Let's increase the buy-in and support for the WCCUSD by resubmitting the petition for district elections.

Sunday, March 17, 2013

Complaint against WCCUSD submitted to SBE

From: Cosentino, Giorgio
Sent: Friday, March 15, 2013 12:37 PM
To: ''
Cc: Christine Gordon (
Subject: Uniform Complaint regarding violations of the WCCUSD Bond Oversight Program

Uniform Complaint for violations of Ed Code 15278-->15282 are as follows:

1.         The legally required position of Business Organization representative was vacant from 3/13/12 to at least 6/21/12.  There is no membership list after 6/21/12.  There was also no membership list available on the website from 3/4/10 to 3/13/12.
2.         The legally required position of Senior Citizen representative ended 4/2011.  This position was filled 9/2011.
3.         A representative of Local Union 1 has been a voting member of the committee since 10/18/06.  Employees of the WCCUSD are represented by Local 1.
4.         During the 2012 election campaign for WCCUSD school board, CBOC Chair (and board candidate) Robert Studdiford received $20,000.00 in campaign contributions from Seville Group (SGI) while he was seated on the committee.  Per the WCCUSD board meeting minutes, SGI retained their contract with the WCCUSD as “Program Manager of the bond program.”  Mr.

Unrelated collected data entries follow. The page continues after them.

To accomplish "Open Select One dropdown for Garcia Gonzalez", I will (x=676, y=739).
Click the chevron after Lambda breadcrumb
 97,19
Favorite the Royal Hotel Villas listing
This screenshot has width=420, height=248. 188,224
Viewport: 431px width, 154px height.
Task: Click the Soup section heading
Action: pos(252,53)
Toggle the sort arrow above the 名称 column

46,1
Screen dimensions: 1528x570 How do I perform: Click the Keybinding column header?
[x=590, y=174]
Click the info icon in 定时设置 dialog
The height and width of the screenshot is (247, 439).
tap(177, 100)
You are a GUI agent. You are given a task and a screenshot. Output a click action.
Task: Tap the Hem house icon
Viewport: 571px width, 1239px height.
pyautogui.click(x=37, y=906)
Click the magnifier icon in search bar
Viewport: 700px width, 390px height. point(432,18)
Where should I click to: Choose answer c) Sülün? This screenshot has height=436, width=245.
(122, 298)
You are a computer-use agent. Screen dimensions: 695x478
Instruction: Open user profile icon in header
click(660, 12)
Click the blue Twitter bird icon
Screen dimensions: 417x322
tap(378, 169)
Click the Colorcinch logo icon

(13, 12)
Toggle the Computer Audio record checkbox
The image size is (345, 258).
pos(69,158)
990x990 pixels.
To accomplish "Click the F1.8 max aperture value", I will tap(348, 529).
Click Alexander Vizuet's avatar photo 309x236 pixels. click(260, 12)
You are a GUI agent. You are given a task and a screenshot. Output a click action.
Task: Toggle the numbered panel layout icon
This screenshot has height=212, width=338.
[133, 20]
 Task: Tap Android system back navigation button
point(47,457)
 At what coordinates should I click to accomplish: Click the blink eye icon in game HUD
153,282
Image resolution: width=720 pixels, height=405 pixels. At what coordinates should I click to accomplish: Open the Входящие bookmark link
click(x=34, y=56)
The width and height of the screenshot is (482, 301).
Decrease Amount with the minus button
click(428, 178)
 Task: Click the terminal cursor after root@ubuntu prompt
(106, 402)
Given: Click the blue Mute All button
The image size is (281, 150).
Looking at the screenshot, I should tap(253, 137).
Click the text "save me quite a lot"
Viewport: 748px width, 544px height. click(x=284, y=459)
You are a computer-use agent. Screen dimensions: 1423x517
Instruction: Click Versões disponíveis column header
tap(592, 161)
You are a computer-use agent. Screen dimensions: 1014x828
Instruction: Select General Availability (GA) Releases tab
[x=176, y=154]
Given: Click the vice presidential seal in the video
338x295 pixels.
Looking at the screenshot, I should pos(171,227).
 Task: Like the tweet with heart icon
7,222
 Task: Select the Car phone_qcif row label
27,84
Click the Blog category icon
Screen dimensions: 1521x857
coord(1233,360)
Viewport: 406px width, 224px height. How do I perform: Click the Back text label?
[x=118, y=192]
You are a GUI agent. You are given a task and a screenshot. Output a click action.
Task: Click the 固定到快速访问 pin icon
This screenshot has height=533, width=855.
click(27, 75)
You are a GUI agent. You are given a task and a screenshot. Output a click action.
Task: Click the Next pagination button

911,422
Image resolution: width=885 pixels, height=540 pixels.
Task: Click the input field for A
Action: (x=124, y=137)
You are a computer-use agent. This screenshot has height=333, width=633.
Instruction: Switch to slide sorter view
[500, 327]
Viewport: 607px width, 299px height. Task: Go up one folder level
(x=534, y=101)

Studdiford’s received campaign contributions are documented on the CA460 form.

5.         The annual reports have not been published in a timely manner.
a.        The 2008 Annual Report was approved March, 2010.
b.        The 2009 Annual Report was approved April 27, 2011.  This report cannot be located on the CBOC website.
c.         The 2010 Annual Report was approved February 27, 2012.  A “draft” copy is on the website.
d.        The 2011 Annual Report was approved February 27, 2013.

When I inquired with one CBOC member about the delays with the reports and the website issues, they replied “The CBOC has no real admin backup to do such work.”  The law requires that such administrative support be made available.

I did voice my objections to the Local 1 position to the school board on 2/6/13.  I voiced my objections again at another meeting on 2/12/13.  The board clerk, Charles Ramsey, said the issue would be raised at the next CBOC meeting on 2/27/13.  At this CBOC meeting, the district CBOC liaison, Associate Superintendent Bill Fay, said that the union position was legal because the union rep was not employed by the WCCUSD. 

I understand that there will always be vacancies on any CBOC, but my concern is that the combination of unlawful positions in addition to conflict-of-interest scenarios such as committee members receiving monies from those contracted with the WCCUSD magnifies the impact of the vacancies of these legally required positions.  In addition, each WCCUSD board member has an appointee on the CBOC.

Sunday, March 10, 2013

The WCCUSD is ethically challenged

The WCCUSD leadership is ethically challenged, hence the additional scrutiny on every action and decision.  They bring this upon themselves.  The following are some examples of why some ethics training is in order:

When a board president publicly singles out and scolds two cities for not supporting a tax measure, ethics training is needed.
When important details of a bond measure are buried in the small print, ethics training is needed.
When a school board stacks the deck by placing union reps on the citizens bond oversight committee, ethics training is needed.
When oversight committee members receiving campaign contributions from contractors fail to recuse themselves from that committee, ethics training is needed.

When the school district repeatedly violates accountability laws put in place for purpose of providing transparency and accountability, ethics training is needed.
With some ethics training and strict adherence to accountability laws, the district will be subjected to much less scrutiny.